→ **Rows from a dataset**:
# # # # #
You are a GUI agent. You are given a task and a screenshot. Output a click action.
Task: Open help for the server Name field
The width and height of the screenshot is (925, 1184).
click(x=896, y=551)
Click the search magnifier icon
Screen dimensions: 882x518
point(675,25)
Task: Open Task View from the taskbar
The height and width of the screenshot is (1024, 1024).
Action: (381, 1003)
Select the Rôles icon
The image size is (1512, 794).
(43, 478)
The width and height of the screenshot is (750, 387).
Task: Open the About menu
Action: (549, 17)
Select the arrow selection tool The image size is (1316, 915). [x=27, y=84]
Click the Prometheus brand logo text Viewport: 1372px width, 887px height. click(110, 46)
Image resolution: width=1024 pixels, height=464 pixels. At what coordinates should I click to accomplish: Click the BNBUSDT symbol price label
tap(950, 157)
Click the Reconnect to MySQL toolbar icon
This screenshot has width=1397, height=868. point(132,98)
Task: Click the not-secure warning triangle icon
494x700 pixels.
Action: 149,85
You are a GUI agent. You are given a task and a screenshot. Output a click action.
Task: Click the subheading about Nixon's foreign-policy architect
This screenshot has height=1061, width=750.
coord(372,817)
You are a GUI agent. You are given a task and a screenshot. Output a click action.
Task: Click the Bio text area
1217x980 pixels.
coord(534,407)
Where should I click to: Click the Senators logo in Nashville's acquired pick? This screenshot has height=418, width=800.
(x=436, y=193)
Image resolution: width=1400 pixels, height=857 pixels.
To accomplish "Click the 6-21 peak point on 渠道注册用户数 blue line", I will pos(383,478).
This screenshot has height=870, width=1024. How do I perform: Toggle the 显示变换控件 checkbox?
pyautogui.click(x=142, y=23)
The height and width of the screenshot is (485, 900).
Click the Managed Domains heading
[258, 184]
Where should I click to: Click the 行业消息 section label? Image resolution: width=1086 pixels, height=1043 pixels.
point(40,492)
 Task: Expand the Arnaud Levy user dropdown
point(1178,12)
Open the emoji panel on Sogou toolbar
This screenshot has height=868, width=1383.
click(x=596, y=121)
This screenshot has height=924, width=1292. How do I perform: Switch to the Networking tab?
# # # # #
Reproduce verbatim the stretch of rows above, from the line containing "This screenshot has height=870, width=1024." through the end of the rows.

This screenshot has height=870, width=1024. How do I perform: Toggle the 显示变换控件 checkbox?
pyautogui.click(x=142, y=23)
The height and width of the screenshot is (485, 900).
Click the Managed Domains heading
[258, 184]
Where should I click to: Click the 行业消息 section label? Image resolution: width=1086 pixels, height=1043 pixels.
point(40,492)
 Task: Expand the Arnaud Levy user dropdown
point(1178,12)
Open the emoji panel on Sogou toolbar
This screenshot has height=868, width=1383.
click(x=596, y=121)
This screenshot has height=924, width=1292. How do I perform: Switch to the Networking tab?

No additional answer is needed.